> [Exercise goal]
Once the line with "Viewport: 800px width, 600px height." is found in the entries below, print it and each following line exactly, stopping after the line with "You are a computer-use agent. Viewport: 600px"; print nothing else.

> [Input for this task]
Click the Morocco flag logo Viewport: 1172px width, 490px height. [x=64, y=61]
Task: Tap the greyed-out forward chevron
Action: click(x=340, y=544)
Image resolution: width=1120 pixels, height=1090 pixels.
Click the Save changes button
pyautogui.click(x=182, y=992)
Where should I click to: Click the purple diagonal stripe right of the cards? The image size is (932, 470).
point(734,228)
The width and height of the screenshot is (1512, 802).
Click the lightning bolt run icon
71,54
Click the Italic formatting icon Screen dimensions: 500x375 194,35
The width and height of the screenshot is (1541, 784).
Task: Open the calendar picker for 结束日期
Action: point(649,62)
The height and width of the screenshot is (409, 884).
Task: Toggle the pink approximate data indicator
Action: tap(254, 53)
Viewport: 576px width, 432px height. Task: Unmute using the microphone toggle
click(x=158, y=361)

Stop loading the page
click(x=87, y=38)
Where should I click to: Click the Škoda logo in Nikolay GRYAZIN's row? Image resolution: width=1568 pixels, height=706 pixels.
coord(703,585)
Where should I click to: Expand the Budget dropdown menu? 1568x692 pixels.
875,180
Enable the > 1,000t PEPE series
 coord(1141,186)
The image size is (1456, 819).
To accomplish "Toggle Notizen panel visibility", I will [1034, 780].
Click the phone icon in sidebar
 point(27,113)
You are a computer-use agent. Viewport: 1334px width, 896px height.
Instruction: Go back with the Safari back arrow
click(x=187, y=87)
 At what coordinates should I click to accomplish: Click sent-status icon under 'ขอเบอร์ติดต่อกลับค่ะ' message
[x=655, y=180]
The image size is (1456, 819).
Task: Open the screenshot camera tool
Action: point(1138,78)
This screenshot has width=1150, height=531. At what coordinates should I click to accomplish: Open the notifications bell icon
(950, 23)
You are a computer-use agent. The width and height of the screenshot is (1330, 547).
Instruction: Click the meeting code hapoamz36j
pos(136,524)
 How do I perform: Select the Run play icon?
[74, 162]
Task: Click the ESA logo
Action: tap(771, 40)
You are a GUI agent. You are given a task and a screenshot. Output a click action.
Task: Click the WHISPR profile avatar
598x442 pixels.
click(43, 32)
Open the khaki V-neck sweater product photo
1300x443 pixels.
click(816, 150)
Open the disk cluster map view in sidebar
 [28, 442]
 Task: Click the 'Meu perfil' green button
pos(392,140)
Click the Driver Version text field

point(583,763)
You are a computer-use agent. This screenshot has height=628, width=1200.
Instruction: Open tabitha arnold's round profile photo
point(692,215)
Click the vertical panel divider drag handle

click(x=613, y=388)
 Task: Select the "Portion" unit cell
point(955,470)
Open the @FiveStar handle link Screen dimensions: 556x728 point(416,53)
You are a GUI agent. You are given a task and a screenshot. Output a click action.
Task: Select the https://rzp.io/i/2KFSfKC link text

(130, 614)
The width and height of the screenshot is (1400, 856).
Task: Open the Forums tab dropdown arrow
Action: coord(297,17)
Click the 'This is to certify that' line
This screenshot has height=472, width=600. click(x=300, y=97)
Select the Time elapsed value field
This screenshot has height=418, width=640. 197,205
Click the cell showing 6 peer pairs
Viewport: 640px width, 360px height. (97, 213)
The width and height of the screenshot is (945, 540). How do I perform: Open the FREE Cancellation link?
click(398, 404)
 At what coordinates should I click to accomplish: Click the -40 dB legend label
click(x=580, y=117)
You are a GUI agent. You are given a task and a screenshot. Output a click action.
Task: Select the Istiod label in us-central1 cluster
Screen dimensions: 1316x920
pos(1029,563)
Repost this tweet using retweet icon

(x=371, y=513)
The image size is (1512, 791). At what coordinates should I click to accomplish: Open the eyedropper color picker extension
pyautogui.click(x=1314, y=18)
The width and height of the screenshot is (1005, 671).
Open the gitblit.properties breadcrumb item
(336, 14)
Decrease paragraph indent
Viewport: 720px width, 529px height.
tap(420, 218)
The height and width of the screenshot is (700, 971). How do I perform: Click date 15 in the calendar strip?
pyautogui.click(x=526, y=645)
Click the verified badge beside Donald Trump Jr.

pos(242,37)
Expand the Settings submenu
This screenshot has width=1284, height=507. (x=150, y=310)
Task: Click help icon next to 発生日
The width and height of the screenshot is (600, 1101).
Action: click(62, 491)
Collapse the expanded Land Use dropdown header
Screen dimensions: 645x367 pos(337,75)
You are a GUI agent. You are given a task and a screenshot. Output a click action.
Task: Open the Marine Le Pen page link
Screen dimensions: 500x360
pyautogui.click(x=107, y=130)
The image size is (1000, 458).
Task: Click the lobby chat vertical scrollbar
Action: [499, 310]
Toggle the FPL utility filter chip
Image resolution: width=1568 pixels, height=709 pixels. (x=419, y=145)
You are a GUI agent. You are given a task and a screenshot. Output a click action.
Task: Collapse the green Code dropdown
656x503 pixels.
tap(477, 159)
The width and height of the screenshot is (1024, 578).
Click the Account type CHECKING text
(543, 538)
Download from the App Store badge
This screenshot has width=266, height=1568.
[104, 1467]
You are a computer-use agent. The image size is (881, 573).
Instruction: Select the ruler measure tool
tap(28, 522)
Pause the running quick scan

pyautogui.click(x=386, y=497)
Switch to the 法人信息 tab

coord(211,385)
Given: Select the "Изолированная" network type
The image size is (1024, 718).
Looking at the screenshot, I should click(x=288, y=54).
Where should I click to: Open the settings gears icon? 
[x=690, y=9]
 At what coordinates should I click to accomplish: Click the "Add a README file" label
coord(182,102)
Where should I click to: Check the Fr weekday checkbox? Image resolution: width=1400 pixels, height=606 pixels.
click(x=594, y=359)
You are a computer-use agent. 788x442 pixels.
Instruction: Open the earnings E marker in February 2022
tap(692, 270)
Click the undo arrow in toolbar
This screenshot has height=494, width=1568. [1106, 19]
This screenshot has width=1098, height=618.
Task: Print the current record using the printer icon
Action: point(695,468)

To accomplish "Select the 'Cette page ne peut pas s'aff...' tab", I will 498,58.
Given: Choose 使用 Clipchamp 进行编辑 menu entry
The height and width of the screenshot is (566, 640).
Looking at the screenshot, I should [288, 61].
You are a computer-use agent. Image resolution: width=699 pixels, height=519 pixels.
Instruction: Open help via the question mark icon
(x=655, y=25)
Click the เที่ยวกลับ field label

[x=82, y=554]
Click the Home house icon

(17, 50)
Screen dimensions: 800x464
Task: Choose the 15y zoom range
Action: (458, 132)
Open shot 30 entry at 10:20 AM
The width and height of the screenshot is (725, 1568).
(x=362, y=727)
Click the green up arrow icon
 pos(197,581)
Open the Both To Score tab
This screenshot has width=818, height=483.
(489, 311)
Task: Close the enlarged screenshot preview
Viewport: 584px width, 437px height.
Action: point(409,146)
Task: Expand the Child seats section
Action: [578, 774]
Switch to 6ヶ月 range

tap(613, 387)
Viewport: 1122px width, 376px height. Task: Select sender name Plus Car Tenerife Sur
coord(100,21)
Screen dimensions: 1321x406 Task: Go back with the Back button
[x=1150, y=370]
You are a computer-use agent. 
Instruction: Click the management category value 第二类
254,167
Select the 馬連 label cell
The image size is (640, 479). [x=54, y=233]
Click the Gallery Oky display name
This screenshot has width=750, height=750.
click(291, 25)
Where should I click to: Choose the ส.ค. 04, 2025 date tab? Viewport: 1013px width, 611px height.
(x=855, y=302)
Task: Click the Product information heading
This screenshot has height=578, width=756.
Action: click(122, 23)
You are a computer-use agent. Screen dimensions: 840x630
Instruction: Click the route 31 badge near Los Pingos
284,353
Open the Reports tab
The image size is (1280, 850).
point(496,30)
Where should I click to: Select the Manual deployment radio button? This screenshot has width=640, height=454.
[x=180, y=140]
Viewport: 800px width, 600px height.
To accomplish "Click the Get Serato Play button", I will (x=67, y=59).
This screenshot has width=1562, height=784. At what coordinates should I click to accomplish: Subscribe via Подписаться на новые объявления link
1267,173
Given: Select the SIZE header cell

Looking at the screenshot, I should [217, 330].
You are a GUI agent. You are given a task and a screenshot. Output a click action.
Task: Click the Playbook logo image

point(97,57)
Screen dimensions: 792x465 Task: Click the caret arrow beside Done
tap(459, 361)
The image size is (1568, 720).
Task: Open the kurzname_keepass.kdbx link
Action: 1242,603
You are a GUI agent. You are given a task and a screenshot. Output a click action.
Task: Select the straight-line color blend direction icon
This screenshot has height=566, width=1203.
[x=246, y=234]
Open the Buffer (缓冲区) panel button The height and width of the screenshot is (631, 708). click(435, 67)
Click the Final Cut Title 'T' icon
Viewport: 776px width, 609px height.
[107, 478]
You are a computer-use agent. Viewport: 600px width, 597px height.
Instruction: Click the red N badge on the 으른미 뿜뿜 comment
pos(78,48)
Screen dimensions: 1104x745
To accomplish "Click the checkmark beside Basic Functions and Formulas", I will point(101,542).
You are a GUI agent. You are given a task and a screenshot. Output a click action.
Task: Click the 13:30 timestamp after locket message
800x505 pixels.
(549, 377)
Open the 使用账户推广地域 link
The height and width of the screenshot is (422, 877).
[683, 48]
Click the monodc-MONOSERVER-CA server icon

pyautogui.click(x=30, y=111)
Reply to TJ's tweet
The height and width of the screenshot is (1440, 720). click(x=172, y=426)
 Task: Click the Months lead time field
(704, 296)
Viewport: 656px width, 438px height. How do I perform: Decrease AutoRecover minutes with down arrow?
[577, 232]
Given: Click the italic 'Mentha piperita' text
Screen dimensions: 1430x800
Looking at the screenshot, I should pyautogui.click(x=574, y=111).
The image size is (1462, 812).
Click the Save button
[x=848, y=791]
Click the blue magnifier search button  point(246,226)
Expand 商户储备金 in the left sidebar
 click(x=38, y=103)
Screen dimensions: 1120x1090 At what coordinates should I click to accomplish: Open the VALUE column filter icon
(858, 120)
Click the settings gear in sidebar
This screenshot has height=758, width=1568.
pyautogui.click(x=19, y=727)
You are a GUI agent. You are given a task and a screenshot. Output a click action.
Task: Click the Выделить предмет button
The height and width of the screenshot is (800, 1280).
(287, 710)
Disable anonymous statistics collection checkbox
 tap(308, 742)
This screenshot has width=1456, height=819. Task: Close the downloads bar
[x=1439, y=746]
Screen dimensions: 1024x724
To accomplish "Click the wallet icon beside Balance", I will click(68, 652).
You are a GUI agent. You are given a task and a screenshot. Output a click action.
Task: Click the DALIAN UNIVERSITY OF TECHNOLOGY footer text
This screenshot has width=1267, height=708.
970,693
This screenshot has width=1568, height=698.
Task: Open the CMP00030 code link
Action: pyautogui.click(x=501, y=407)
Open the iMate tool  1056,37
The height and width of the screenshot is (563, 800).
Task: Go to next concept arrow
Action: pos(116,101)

> [Written response]
Viewport: 800px width, 600px height.
To accomplish "Click the Get Serato Play button", I will (x=67, y=59).
This screenshot has width=1562, height=784. At what coordinates should I click to accomplish: Subscribe via Подписаться на новые объявления link
1267,173
Given: Select the SIZE header cell

Looking at the screenshot, I should [217, 330].
You are a GUI agent. You are given a task and a screenshot. Output a click action.
Task: Click the Playbook logo image

point(97,57)
Screen dimensions: 792x465 Task: Click the caret arrow beside Done
tap(459, 361)
The image size is (1568, 720).
Task: Open the kurzname_keepass.kdbx link
Action: 1242,603
You are a GUI agent. You are given a task and a screenshot. Output a click action.
Task: Select the straight-line color blend direction icon
This screenshot has height=566, width=1203.
[x=246, y=234]
Open the Buffer (缓冲区) panel button The height and width of the screenshot is (631, 708). click(435, 67)
Click the Final Cut Title 'T' icon
Viewport: 776px width, 609px height.
[107, 478]
You are a computer-use agent. Viewport: 600px width, 597px height.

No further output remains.